::: Task data

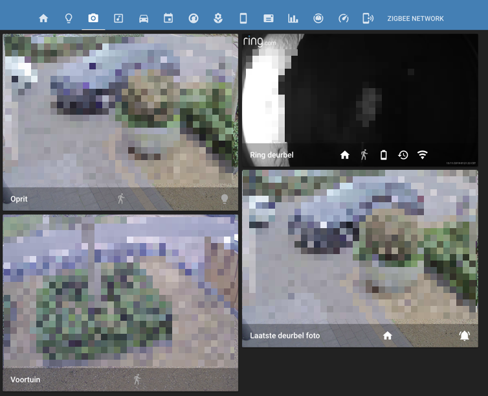Open the bar chart statistics tab
Viewport: 488px width, 396px height.
point(293,18)
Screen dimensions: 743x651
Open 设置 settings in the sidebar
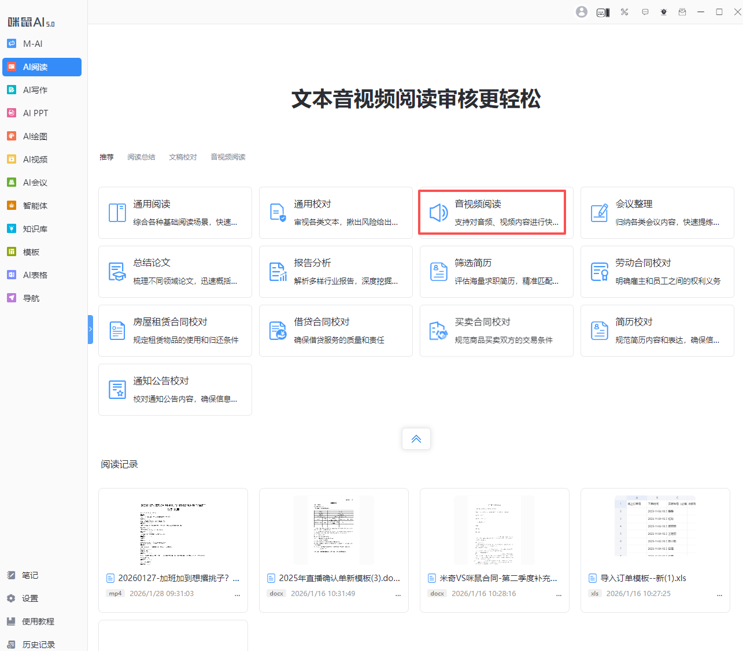pos(30,598)
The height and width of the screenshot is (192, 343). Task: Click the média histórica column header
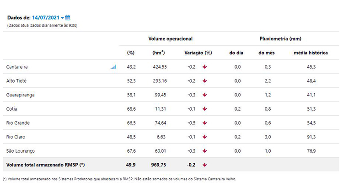[311, 53]
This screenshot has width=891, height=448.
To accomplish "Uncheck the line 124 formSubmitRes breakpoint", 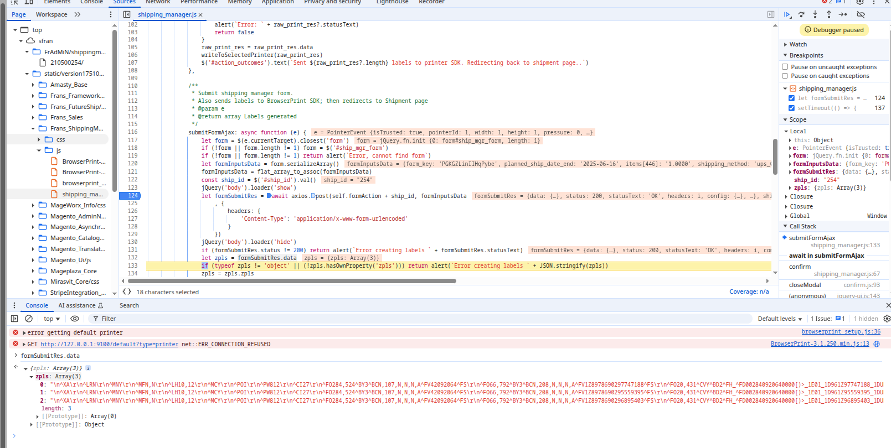I will (x=791, y=98).
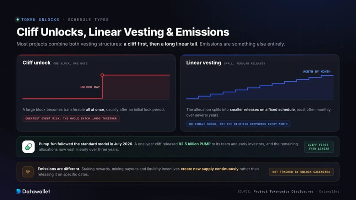Click the Month By Month chart label
This screenshot has width=356, height=200.
point(317,72)
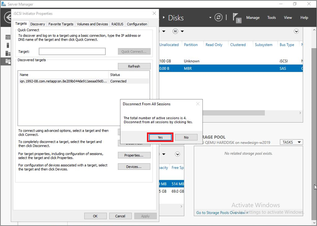Screen dimensions: 317x226
Task: Click the disks list horizontal scrollbar
Action: pos(218,113)
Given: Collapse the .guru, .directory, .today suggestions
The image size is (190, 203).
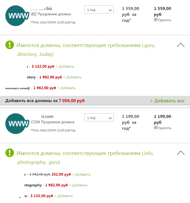Looking at the screenshot, I should tap(181, 45).
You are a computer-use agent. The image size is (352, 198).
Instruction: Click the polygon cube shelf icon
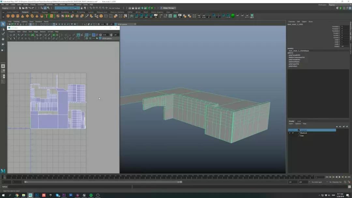point(13,16)
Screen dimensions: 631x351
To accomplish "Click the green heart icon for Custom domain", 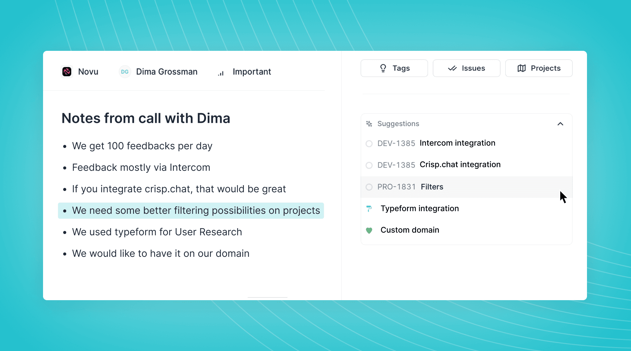I will tap(369, 230).
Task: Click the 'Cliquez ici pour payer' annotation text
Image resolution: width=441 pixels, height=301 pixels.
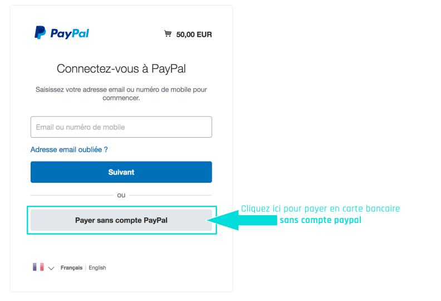Action: (x=320, y=208)
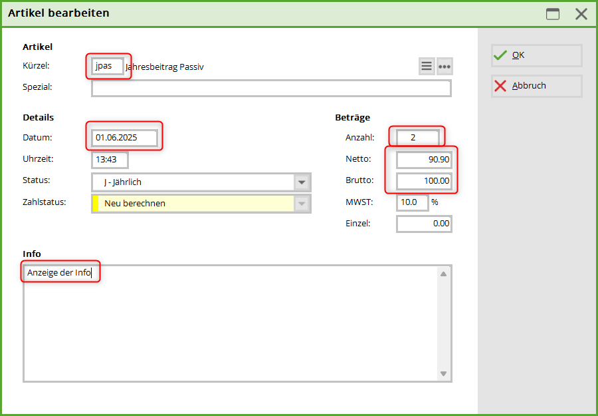Close the Artikel bearbeiten dialog
This screenshot has width=598, height=416.
(x=581, y=14)
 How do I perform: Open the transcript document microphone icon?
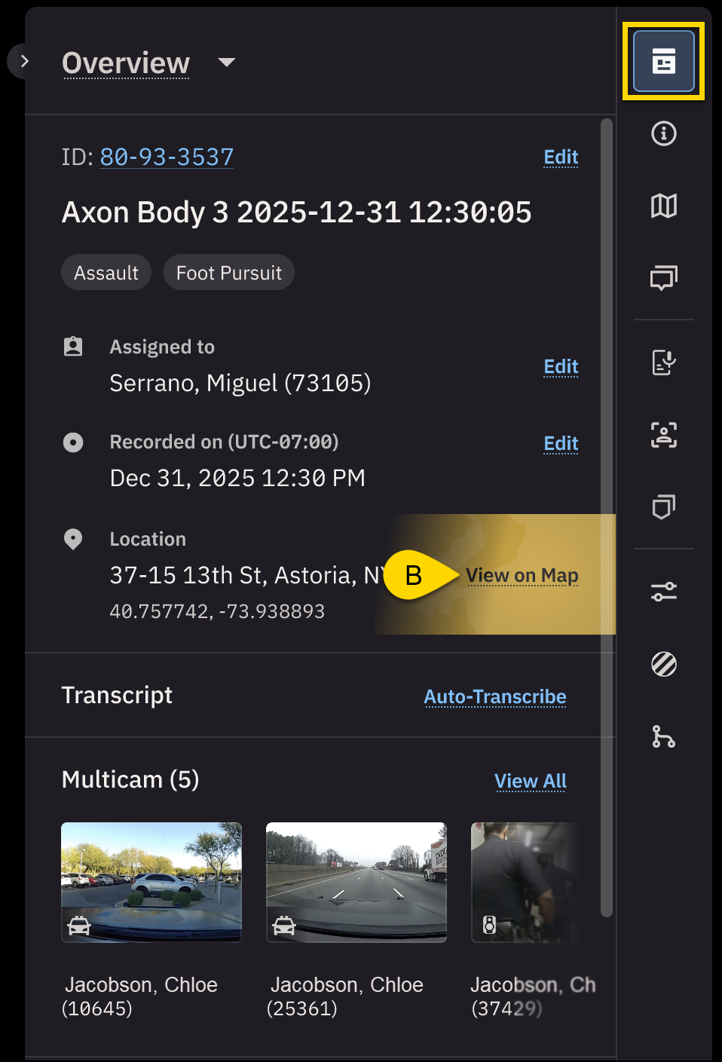[663, 363]
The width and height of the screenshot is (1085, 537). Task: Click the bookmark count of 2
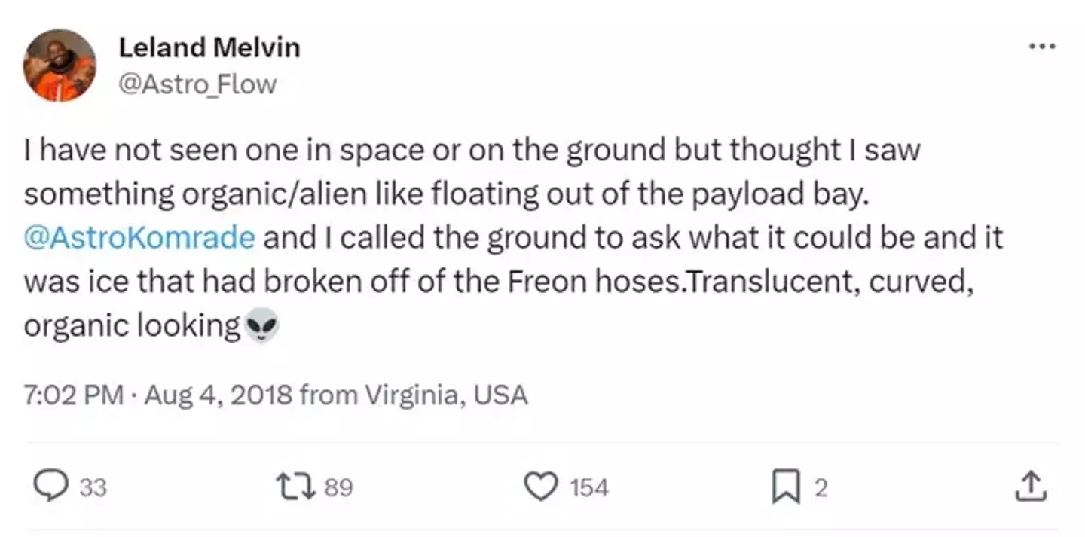point(821,488)
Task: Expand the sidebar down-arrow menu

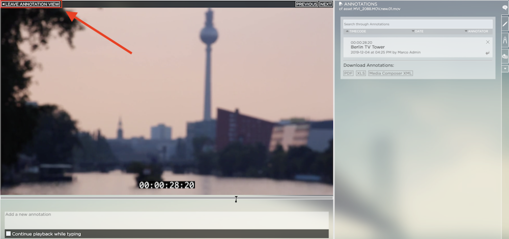Action: tap(504, 68)
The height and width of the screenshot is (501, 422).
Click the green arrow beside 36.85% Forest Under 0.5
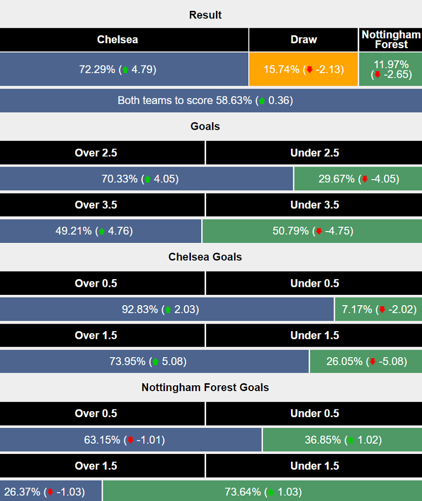[351, 440]
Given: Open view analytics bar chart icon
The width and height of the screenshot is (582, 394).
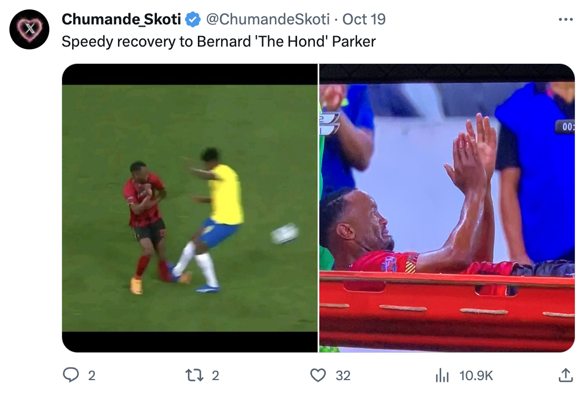Looking at the screenshot, I should [442, 376].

::::::

• [What this task involves]
All lines that hold the word "Given" should be copied from the data.

• [Task output]
Given: Collapse the .guru, .directory, .today suggestions
Given: Open view analytics bar chart icon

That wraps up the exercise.